ACTIVITY
All entries below must be retyped exactly, though pictures are to be skipped.

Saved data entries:
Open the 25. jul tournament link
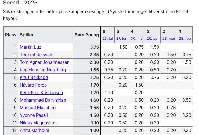The height and width of the screenshot is (135, 199). tap(108, 38)
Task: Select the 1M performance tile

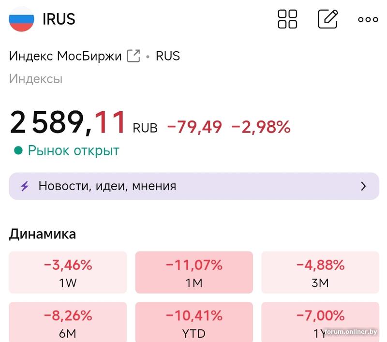Action: pos(194,272)
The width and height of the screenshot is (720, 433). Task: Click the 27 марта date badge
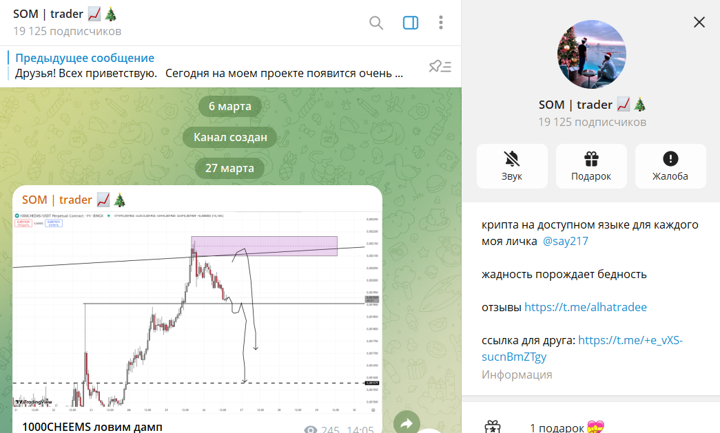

ANSWER SPACE
Open the 25. jul tournament link
The height and width of the screenshot is (135, 199). tap(108, 38)
Task: Select the 1M performance tile

Action: pos(194,272)
The width and height of the screenshot is (720, 433). Task: Click the 27 марта date badge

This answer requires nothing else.